Again, one of the reasons for the pasta shortage was because there is a difference between pasta sold to consumers and pasta sold in bulk to the service industry.
Barile America, Inc. is the nation’s largest producer of pasta. Other key pasta vendors include Barilla, De Cecco, Ebro Foods, and Nestlé.
In this fascinating article about the bucatini shortage of 2020 , Rachel Handler describes De Cecco pasta being banned on March 30, 2020 on account of having only 10.9 mg/lb of iron when the FDA standards for enriched macaroni require 13 mg/lb . One of her legal sources explains:
“FDA is quite slow to take action involving standards violations. I’m speculating that a competitor put some heavy pressure on FDA,” he said. “It’s not the only way this happens, but for the FDA to put any resources into this, it would have to be somebody who really cared with some clout. Maybe a competitor who brought in a member of Congress to pressure the agency.”
De Cecco’s crime is that they called the product enriched pasta when it did not satisfy the FDA’s definition of pasta on account of being 2.1 mg/lb shy of iron.
Never mind that De Cecco has lots of other certifications and that it is perfectly safe to eat. Never mind that it is presumptuous for the American FDA to tell a major Italian pasta maker that they don’t know what the formula for pasta is. At the height of the pasta shortage, the government stopped De Cecco from importing any additional pasta and banned the product from the United States.
In the meantime, De Cecco pasta is still available from Canada.
When it comes to COVID testing, we are at the mercy of healthcare providers. This is by government design. They did not want widespread COVID testing to be done by amateurs. From the CDC’s website :
To help mitigate the impact of false results, all COVID-19 tests authorized to date are prescription-only, so that clinicians can interpret results for patients.
In other words, you might get false positive or false negatives, and we wouldn’t want to trust you to be able to do the test properly.
During the Pandemic, we have all heard of people who have been exposed to COVID, isolated themselves, and then had repeated negative tests only to come down with COVID and finally test positive after experiencing symptoms. These stories are fairly widespread and indicate to me that there was a problem with the testing. We are told that no test is 100% accurate, and we accept that as the explanation for why so many tests are wrong.
On August 8, 2020, Steven Levy interviewed Bill Gates on Covid. In that interview , Gates was asked.
But people aren’t getting their tests back quickly enough.
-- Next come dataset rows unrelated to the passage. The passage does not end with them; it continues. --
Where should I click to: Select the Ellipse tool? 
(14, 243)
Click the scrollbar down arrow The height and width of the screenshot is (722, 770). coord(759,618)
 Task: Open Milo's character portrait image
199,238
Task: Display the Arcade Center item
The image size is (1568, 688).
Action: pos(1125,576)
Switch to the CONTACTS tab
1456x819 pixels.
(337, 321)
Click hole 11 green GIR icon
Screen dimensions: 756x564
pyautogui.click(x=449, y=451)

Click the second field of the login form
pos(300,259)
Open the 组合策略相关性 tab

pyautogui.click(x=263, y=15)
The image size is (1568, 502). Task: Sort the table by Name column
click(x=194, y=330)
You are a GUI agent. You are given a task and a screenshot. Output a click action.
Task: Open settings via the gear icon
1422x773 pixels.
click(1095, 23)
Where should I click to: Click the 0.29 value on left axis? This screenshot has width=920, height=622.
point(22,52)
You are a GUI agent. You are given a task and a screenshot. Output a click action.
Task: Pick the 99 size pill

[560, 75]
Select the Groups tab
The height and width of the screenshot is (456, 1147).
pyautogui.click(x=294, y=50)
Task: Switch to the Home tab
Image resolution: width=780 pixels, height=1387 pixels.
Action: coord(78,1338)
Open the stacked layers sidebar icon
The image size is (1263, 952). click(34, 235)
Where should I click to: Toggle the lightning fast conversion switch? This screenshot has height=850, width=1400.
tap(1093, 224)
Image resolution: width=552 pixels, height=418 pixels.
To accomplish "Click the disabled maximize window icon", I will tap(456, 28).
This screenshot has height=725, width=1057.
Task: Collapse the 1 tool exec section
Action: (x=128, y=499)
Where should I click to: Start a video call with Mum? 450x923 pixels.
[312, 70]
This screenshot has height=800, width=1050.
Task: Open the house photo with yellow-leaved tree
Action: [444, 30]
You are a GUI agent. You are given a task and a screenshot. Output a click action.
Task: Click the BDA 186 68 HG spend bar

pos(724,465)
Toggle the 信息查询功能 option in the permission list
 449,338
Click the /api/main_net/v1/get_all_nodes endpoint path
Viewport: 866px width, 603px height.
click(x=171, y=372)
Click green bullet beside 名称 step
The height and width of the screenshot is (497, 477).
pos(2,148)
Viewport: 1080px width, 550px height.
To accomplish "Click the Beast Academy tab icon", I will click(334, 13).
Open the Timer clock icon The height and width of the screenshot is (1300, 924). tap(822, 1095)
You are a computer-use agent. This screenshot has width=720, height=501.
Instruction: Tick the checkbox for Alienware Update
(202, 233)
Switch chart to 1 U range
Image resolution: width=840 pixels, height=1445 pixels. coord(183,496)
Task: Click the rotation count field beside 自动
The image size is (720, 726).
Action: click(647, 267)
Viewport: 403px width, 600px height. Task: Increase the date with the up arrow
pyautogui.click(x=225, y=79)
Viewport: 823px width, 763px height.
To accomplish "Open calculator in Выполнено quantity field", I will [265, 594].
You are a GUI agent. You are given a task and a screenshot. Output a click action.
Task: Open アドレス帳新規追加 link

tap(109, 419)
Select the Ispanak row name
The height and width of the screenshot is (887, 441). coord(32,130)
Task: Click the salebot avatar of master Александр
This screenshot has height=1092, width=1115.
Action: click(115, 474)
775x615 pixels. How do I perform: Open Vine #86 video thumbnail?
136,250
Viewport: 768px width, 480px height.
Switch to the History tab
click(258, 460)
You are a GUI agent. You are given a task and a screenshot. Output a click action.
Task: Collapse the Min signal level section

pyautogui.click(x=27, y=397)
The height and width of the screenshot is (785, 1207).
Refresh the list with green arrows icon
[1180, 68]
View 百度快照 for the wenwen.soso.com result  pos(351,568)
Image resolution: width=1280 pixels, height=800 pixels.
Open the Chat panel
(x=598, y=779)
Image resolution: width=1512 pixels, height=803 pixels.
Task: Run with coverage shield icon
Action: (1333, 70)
Well, that’s just stupidity. The majority of all US tests are completely garbage, wasted. If you don’t care how late the date is and you reimburse at the same level, of course they’re going to take every customer. Because they are making ridiculous money, and it’s mostly rich people that are getting access to that. You have to have the reimbursement system pay a little bit extra for 24 hours, pay the normal fee for 48 hours, and pay nothing [if it isn’t done by then]. And they will fix it overnight.
Why don’t we just do that?
Because the federal government sets that reimbursement system. When we tell them to change it they say, “As far as we can tell, we’re just doing a great job, it’s amazing!” Here we are, this is August. We are the only country in the world where we waste the most money on tests. Fix the reimbursement. Set up the CDC website. But I have been on that kick, and people are tired of listening to me.
Perhaps you are tired of hearing from Bill Gates, or perhaps this is the first you are hearing about it.
Because of federal government reimbursements, government tests are wasted time, resources, and money. Unfortunately, the government won’t allow you to do your own test. It doesn’t trust you to be accurate.
We hears that the government’s accuracy was perhaps 70% . Only recently has the accuracy of tests been challenged as some test’s accuracy seems to have dropped to 41% . That’s not much better than a spin of the wheel.